For the four days he commanded center stage at Turnberry, it surely seemed to be Watson who had the corner on calm. His swing, now long distilled to its functional essence, was a study in rhythm, balance and repetition. His expression, even over the short putts that for so long have been his nemesis, was one of inner joy. As he put on a Hoganesque display of exceedingly solid shots that masterfully negotiated Turnberry's winds and nuanced angles, younger competitors didn't contain their admiration for a player who seemed to have emerged—slightly wizened but playing a game with which they were not really familiar—from a time capsule.

"He's so solid, and he hits the right shot," said Cink. "He just plays under control. The same Tom Watson that won this tournament in 1977, that same guy showed up here this week."

Watson is the essence of old school and believes the game has devolved in decadence in recent years, but he didn't throw any darts at Turnberry. "The big-headed clubs make you a little sloppy," he allowed. Asked directly about the current era of players, he half-ducked. "Well, that's for you to write," he said. "But there is that element of 'Who is challenging Tiger?' "

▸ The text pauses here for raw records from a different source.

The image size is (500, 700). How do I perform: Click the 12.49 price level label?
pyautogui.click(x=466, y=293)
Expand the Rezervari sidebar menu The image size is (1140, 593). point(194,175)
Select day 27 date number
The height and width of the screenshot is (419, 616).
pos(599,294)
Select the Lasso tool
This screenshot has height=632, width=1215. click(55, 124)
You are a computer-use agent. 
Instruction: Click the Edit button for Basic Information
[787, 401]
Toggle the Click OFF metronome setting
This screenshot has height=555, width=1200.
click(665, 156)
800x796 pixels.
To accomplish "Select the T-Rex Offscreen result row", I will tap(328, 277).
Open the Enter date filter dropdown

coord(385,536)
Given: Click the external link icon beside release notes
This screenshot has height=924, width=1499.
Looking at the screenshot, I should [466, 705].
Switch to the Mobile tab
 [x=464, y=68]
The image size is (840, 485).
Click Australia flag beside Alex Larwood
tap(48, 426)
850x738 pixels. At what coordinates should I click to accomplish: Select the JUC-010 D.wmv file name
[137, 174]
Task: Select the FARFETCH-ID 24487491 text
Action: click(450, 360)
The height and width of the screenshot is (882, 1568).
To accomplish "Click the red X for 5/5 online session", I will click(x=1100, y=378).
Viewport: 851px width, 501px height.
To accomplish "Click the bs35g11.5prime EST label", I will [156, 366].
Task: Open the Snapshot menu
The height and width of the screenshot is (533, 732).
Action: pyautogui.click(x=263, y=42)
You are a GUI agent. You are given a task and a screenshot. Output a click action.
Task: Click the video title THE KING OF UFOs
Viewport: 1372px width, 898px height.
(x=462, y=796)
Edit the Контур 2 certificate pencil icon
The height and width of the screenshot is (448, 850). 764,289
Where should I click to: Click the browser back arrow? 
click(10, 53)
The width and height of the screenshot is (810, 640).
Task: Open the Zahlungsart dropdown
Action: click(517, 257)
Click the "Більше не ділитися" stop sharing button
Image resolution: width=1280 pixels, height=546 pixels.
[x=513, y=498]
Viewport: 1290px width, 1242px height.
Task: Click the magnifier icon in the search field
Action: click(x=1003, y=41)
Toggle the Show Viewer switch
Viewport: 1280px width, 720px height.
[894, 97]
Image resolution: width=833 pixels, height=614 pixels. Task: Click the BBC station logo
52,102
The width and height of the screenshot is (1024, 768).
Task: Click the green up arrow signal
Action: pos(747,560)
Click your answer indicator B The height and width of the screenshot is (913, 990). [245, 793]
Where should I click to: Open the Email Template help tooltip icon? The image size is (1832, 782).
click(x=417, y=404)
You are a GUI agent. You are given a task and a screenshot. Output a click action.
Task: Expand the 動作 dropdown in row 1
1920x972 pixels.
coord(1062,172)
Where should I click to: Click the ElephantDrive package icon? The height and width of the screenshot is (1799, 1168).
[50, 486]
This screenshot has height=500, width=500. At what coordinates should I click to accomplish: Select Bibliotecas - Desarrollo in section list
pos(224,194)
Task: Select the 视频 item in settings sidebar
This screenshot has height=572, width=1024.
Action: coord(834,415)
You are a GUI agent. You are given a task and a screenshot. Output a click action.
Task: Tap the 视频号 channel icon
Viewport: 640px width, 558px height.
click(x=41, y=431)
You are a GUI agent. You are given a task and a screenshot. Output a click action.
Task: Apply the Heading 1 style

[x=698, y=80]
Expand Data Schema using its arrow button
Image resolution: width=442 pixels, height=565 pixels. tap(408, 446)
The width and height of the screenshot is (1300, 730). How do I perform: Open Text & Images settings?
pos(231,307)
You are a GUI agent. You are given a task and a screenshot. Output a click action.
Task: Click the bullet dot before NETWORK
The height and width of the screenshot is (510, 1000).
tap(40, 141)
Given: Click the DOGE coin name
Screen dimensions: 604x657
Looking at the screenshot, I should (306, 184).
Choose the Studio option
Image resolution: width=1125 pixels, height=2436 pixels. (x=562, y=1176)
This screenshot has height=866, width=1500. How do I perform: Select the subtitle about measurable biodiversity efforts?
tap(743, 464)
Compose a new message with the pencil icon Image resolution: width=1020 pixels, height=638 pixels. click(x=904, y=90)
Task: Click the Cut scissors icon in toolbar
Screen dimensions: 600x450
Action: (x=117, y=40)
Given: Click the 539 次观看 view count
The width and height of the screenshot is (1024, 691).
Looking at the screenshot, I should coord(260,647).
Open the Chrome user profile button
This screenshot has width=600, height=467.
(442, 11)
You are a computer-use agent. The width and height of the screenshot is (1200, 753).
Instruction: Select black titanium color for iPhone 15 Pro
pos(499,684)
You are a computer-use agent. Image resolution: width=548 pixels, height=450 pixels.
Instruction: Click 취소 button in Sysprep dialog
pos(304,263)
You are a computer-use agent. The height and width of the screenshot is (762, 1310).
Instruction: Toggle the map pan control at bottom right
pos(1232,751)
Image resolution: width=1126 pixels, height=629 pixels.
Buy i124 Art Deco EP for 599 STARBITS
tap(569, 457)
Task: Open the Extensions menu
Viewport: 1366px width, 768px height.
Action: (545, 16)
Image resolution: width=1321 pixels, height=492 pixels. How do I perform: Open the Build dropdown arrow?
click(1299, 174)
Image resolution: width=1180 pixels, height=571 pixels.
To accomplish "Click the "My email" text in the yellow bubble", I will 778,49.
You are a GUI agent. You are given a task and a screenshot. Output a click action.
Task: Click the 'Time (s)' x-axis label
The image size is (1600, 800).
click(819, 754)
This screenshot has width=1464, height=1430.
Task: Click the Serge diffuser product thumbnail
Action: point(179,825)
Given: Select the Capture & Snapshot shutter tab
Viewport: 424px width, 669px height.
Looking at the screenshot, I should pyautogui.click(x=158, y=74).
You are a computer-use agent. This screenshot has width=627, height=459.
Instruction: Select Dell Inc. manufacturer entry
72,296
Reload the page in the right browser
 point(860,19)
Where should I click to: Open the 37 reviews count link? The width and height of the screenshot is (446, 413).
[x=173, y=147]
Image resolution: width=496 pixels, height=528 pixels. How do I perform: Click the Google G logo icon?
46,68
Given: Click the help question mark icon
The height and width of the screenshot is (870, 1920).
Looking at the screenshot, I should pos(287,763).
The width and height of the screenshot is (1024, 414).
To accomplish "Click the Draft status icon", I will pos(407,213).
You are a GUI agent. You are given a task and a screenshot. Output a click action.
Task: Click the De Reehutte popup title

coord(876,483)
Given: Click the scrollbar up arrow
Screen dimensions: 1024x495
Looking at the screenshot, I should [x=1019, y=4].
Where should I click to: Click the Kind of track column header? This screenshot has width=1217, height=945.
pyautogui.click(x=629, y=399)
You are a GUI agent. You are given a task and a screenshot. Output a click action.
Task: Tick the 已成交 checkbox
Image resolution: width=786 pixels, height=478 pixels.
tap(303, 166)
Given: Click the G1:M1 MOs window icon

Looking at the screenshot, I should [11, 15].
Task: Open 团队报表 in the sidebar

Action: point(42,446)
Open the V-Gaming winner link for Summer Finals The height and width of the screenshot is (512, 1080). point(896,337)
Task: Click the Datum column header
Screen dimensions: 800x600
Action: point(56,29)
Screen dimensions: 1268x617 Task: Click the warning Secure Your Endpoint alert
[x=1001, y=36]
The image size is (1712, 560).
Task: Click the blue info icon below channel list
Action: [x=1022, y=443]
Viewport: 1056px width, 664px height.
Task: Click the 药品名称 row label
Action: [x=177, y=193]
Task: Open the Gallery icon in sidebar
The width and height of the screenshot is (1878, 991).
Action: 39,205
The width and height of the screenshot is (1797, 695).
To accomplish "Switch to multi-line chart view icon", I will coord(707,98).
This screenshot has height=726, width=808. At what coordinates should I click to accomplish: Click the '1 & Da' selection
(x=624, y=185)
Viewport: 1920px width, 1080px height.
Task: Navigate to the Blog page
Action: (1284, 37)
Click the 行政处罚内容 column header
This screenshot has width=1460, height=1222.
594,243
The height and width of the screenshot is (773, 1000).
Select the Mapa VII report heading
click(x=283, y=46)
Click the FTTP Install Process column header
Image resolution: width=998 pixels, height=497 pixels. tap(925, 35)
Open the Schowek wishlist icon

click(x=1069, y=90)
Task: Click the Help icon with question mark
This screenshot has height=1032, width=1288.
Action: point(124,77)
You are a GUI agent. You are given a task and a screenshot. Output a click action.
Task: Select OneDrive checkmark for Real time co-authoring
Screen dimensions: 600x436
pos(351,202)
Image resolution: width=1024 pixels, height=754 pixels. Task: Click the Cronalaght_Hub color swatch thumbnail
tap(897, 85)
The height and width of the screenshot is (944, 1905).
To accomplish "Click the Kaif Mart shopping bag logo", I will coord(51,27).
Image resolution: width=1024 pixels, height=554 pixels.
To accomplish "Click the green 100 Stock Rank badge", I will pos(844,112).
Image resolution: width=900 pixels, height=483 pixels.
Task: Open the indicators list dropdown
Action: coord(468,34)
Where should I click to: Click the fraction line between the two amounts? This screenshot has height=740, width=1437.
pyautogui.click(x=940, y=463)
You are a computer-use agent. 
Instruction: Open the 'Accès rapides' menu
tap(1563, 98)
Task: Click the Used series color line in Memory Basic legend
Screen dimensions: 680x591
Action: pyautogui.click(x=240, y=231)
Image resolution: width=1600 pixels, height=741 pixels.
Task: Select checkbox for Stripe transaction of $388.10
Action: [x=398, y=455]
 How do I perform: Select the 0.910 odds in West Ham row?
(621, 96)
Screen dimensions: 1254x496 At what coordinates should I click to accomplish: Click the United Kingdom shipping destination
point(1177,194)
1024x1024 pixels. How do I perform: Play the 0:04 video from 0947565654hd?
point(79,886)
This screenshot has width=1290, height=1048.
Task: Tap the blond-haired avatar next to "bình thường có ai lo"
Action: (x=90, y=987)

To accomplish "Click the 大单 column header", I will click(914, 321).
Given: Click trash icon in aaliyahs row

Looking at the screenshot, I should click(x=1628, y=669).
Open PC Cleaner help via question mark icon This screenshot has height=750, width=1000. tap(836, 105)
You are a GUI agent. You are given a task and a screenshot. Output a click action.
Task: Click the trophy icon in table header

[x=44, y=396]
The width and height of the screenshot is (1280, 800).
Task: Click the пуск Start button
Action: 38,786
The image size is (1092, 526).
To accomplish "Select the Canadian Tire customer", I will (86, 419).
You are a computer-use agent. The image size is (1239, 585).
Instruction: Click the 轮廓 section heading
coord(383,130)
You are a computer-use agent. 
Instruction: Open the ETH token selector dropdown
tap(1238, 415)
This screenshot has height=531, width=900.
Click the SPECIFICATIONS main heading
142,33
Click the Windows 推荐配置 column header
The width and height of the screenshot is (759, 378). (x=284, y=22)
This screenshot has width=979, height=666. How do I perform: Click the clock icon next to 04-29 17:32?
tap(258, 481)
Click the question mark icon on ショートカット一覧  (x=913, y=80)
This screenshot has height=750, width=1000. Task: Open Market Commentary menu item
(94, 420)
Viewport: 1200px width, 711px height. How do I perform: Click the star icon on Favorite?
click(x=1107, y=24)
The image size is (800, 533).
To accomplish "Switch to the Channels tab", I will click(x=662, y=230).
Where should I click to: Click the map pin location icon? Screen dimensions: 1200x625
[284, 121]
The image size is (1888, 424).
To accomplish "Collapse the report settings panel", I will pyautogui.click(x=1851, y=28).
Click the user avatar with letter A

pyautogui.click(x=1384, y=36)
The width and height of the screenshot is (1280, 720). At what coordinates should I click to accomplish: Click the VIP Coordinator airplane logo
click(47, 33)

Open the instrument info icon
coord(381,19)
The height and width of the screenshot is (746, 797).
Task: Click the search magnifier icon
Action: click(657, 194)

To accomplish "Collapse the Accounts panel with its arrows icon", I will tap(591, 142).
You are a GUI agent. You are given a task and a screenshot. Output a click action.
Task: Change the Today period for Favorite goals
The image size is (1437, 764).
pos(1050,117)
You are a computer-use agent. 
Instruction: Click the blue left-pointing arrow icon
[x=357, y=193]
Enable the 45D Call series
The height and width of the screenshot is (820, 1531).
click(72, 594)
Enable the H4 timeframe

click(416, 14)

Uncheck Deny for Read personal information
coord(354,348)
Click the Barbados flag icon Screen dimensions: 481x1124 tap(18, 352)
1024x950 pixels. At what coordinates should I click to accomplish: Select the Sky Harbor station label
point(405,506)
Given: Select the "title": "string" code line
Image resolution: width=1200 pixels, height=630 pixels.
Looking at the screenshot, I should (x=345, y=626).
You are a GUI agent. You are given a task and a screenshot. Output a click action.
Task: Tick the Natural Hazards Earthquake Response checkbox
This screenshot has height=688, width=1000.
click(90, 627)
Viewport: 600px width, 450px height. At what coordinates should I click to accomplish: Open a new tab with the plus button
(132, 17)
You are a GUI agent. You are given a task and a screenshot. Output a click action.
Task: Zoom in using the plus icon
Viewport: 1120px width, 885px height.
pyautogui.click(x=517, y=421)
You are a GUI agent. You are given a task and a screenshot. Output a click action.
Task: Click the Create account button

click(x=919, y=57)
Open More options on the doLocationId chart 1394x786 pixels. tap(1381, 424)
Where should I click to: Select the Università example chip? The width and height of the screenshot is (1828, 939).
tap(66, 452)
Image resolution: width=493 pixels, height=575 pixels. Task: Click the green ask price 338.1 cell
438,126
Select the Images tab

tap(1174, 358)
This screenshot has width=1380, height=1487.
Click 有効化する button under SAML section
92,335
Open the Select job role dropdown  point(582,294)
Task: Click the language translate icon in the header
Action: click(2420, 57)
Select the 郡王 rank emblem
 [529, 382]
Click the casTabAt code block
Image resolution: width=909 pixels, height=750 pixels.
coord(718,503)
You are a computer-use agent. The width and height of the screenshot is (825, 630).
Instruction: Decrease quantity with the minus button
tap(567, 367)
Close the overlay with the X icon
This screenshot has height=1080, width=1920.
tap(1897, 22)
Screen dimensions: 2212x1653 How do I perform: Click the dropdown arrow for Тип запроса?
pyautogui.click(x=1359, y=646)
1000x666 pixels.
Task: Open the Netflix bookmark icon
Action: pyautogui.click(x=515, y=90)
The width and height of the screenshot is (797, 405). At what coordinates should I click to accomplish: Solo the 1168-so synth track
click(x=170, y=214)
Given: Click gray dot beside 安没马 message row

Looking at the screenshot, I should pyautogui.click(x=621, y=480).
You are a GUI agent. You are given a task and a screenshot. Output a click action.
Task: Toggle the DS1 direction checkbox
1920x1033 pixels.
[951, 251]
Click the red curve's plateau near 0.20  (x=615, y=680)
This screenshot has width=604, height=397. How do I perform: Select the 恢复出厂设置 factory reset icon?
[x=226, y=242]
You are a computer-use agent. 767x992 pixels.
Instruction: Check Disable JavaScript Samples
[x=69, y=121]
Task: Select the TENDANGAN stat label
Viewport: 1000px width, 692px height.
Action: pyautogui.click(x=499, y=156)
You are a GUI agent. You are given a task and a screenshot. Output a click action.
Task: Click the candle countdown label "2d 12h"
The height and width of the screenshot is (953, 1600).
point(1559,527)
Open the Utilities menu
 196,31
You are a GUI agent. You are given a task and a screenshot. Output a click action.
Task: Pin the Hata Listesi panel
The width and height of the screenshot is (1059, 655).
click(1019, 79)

Though he didn't win, when it came down to it, until the very last green, it was Watson who handled the pressure with the most poise and aplomb. He hit full-blooded shots throughout the back nine, particularly on the final three holes. As he had said, "The reason I'm out here is I hit quality shots when the pressure's on." And he did. The great irony of Turnberry is that the man who had grown to love the unpredictable bounce of the ball on a linksland was undone by the meanest of bounces after flushing a seemingly perfect 8–iron approach into the 72nd hole.

So, here's the takeaway: Yes, Watson is a supreme talent and truly extraordinary golfer, even greater than we knew. Yes, his inability to carry the ball through the air as far as the young bucks is rendered moot on a championship links. But sorry guys, all-timer or not, links or no links, if a 59-year-old guy looks like the best player in the field at a major championship, there is something wrong with your era.

At the presentation ceremony, Watson stood with 16-year-old Matteo Manassero, the dynamic Italian amateur who finished T-13 after his own disappointing 5-5-5 finish. They had played the first two rounds together, and Manassero was the better for it. "Playing with Tom Watson," he said, "even if he doesn't say something to you, even if he doesn't give you advice, you grow up [by] watching him."

Though he didn't complete the storybook, Watson put on a clinic for the ages. Perhaps Manassero's era—the next one—will be freer of the excesses that have hurt this one. Maybe there will be more equipment rollbacks, and, who knows, less money.

Until then, let's hope the lessons of Turnberry were well learned.